The entire build system is written in Perl, where I am comfortable.  I 
even wrote an object-oriented module that the scripts share.  The update 
script runs every two minutes, from cron, indexing anything with a 
higher document ID than the one recorded during the last successful 
run.  There are some other scripts that run on longer intervals and 
handle things like deletes and data redistribution into shards.  These 
scripts kick off the build, then use the bare /dataimport URL to track 
when the import completes and whether it's successful.

Thanks,
Shawn

Re: keeping data consistent between Database and Solr

Posted by "onlinespending@gmail.com" <on...@gmail.com>.

That's pretty interesting to use the autoincrementing document ID as a way
to keep track of what has not been indexed in Solr.  And you overwrite this
document ID even when you modify an existing document.  Very cool.  I
suppose the number can even rotate back to 0, as long as you handle that.

I am thinking of using a timestamp to achieve a similar thing. All documents
that have been accessed after the last Solr index need to be added to the
Solr index.  In fact, each name-value pair in Cassandra has a timestamp
associated with it, so I'm curious if I could simply use this.

I'm curious how you handle the delta-imports.
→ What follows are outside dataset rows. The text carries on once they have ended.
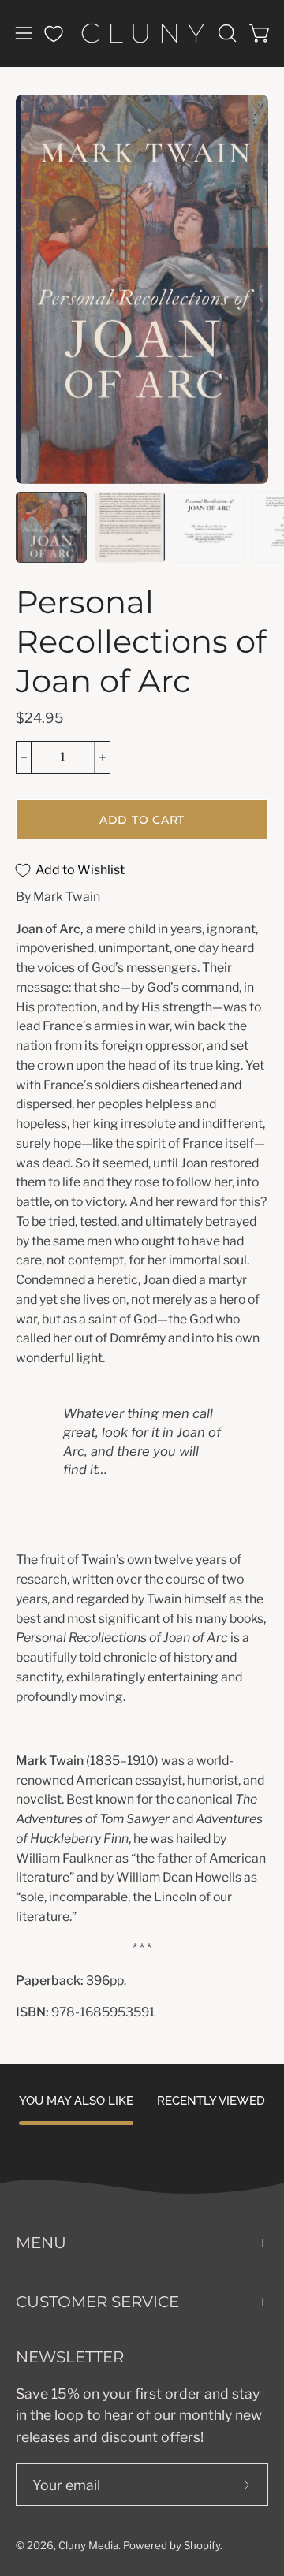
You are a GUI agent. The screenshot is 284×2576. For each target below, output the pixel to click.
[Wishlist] (53, 34)
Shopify (202, 2545)
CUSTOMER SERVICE (97, 2301)
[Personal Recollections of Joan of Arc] (51, 527)
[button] (226, 33)
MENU (41, 2242)
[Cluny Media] (142, 33)
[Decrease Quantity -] (24, 757)
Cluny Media (88, 2545)
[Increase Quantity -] (102, 757)
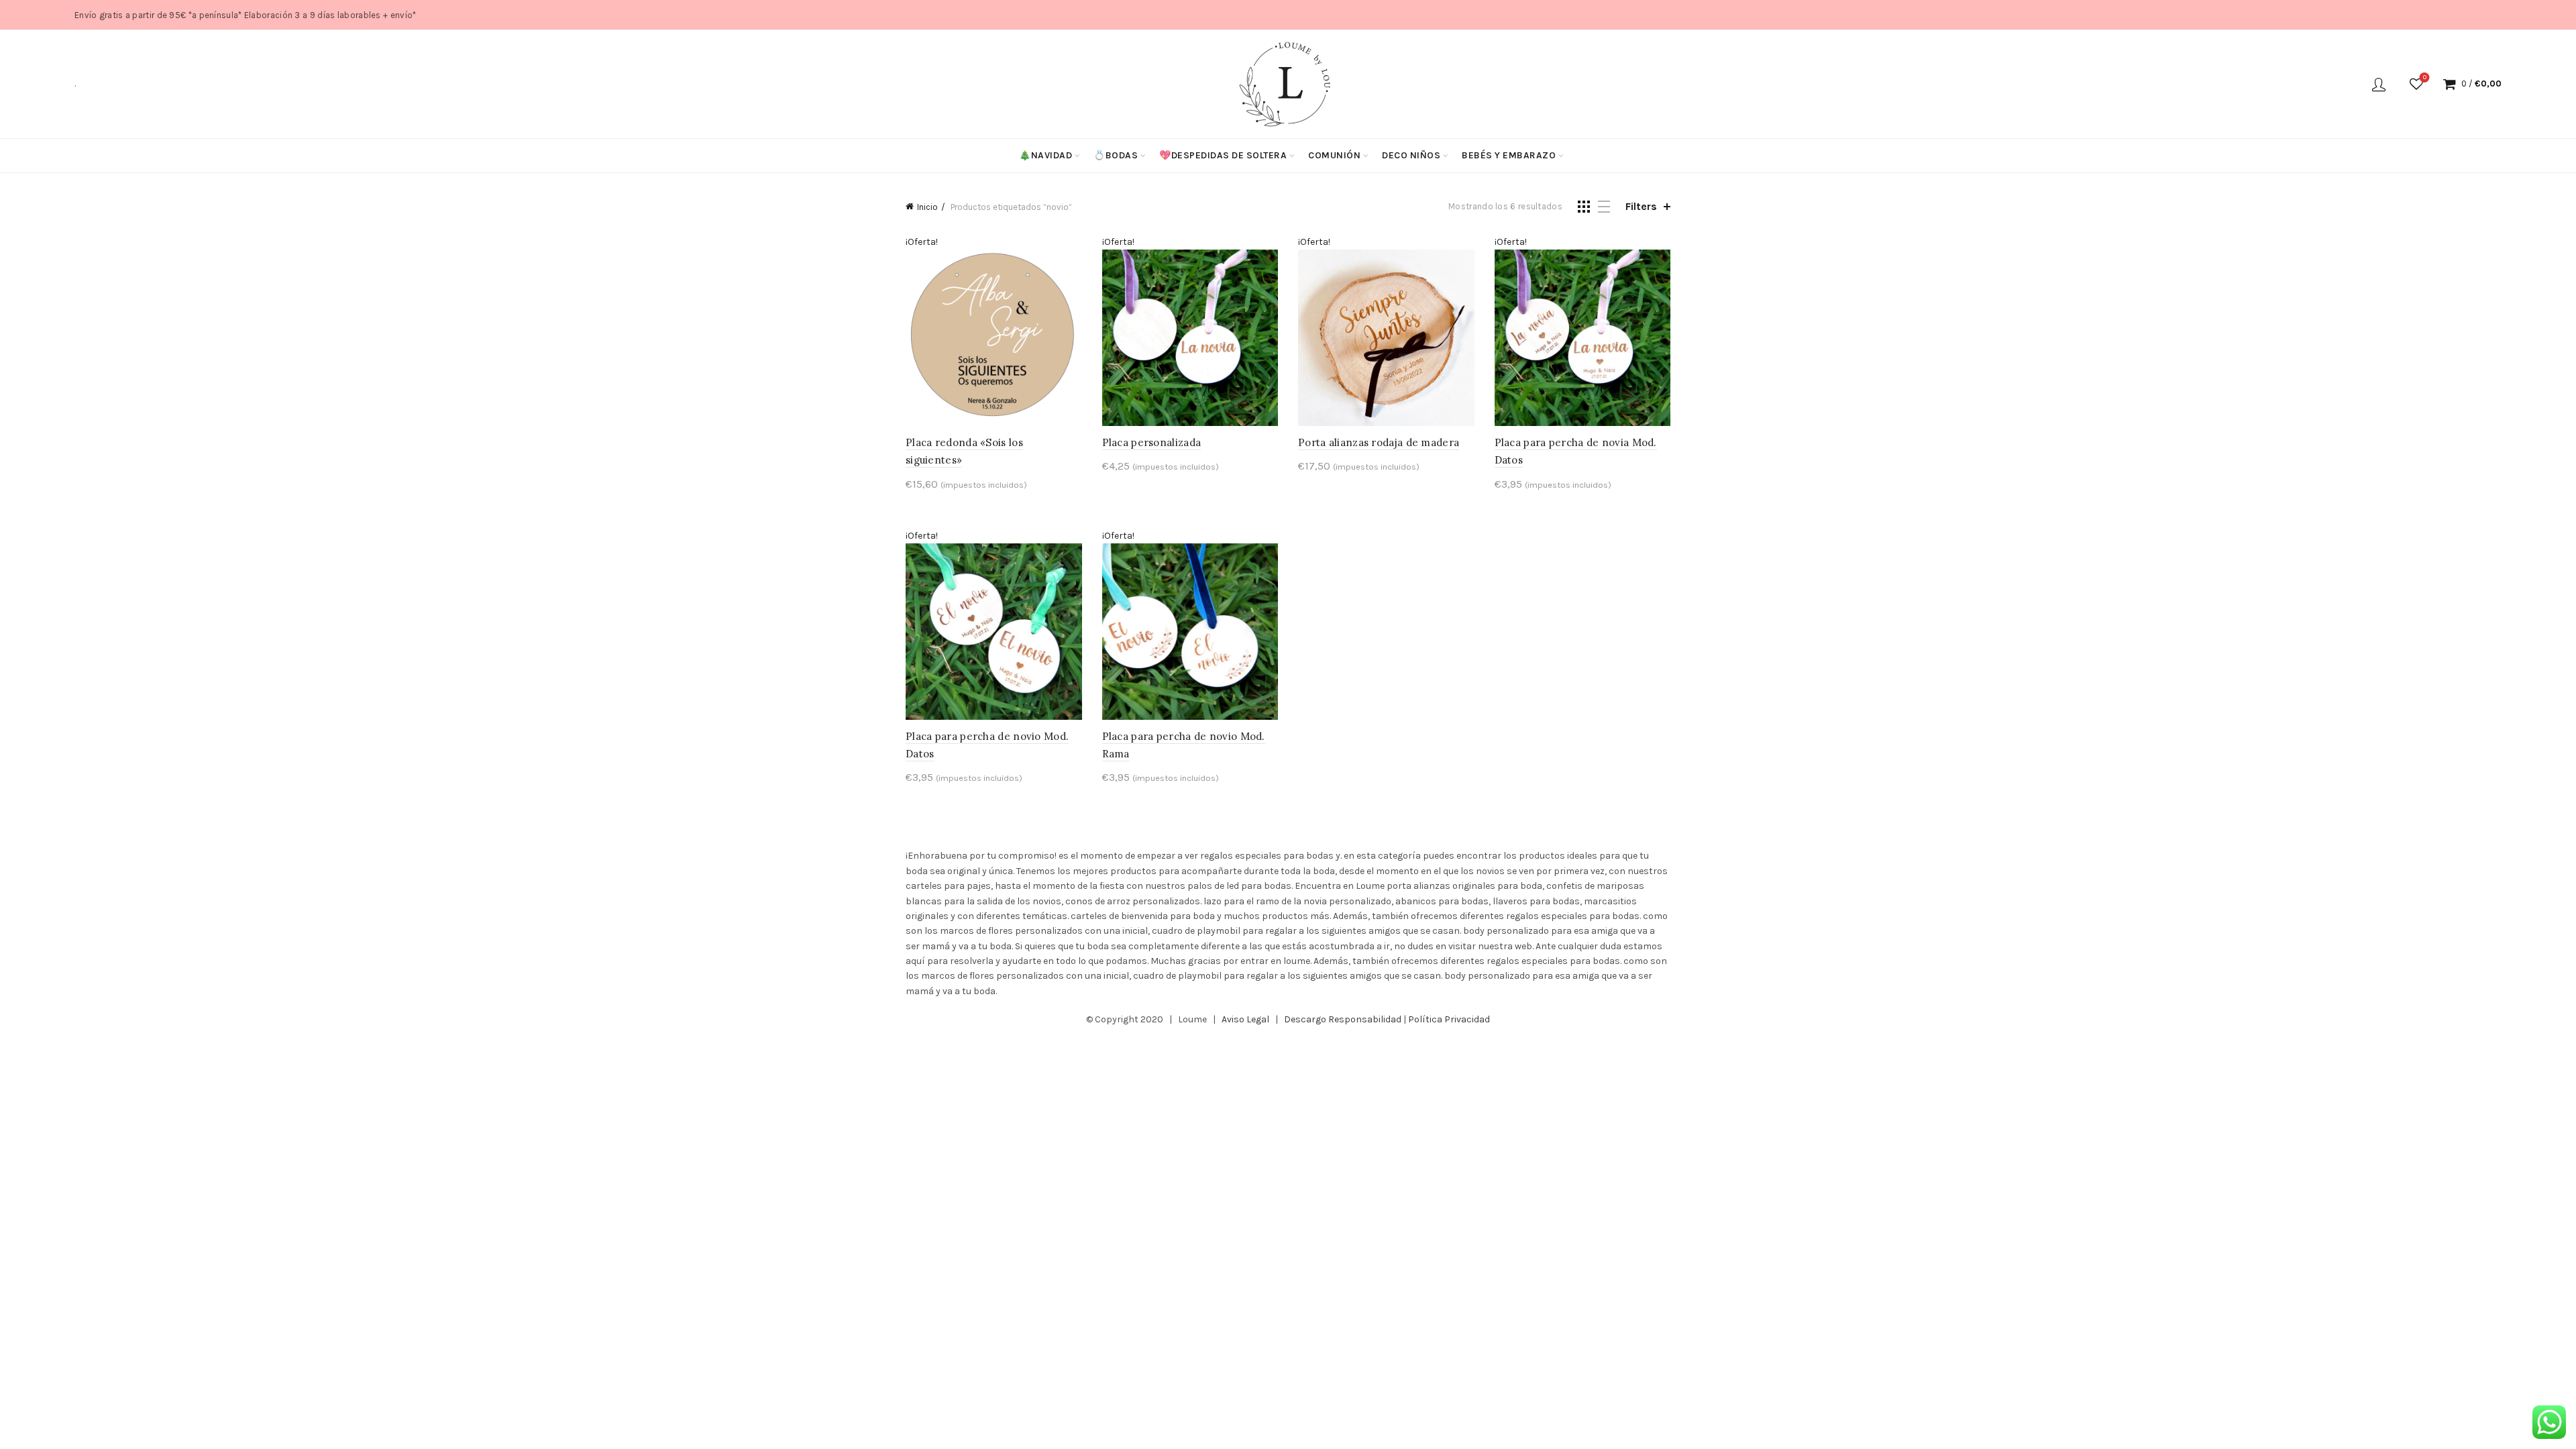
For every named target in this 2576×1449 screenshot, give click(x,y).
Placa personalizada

Do you have some routine that
periodically checks for updates to your MySQL database via the document ID?
Which language do you use for that?

Thanks,
Ben

On Tue, Mar 15, 2011 at 9:12 AM, Shawn Heisey <so...@elyograg.org> wrote:

> On 3/14/2011 9:38 PM, onlinespending@gmail.com wrote:
>
>> But my main question is, how do I guarantee that data between my Cassandra
>> database and Solr index are consistent and up-to-date?
>>
>
> Our MySQL database has two unique indexes.  One is a document ID,
> implemented in MySQL as an autoincrement integer and in Solr as a long.  The
> other is what we call a tag id, implemented in MySQL as a varchar and Solr
> as a single lowercased token and serving as Solr's uniqueKey.  We have an
> update trigger on the database that updates the document ID whenever the
> database document is updated.
>
> We have a homegrown build system for Solr.  In a nutshell, it keeps track
> of the newest document ID in the Solr Index.  If the DIH delta-import fails,
> it doesn't update the stored ID, which means that on the next run, it will
> try and index those documents again.  Changes to the entries in the database
> are automatically picked up because the document ID is newer, but the tag id
> doesn't change, so the document in Solr is overwritten.
>
> Things are actually more complex than I've written, because our index is
> distributed.  Hopefully it can give you some ideas for yours.
>
> Shawn
>
>

Re: keeping data consistent between Database and Solr

Posted by Shawn Heisey <so...@elyograg.org>.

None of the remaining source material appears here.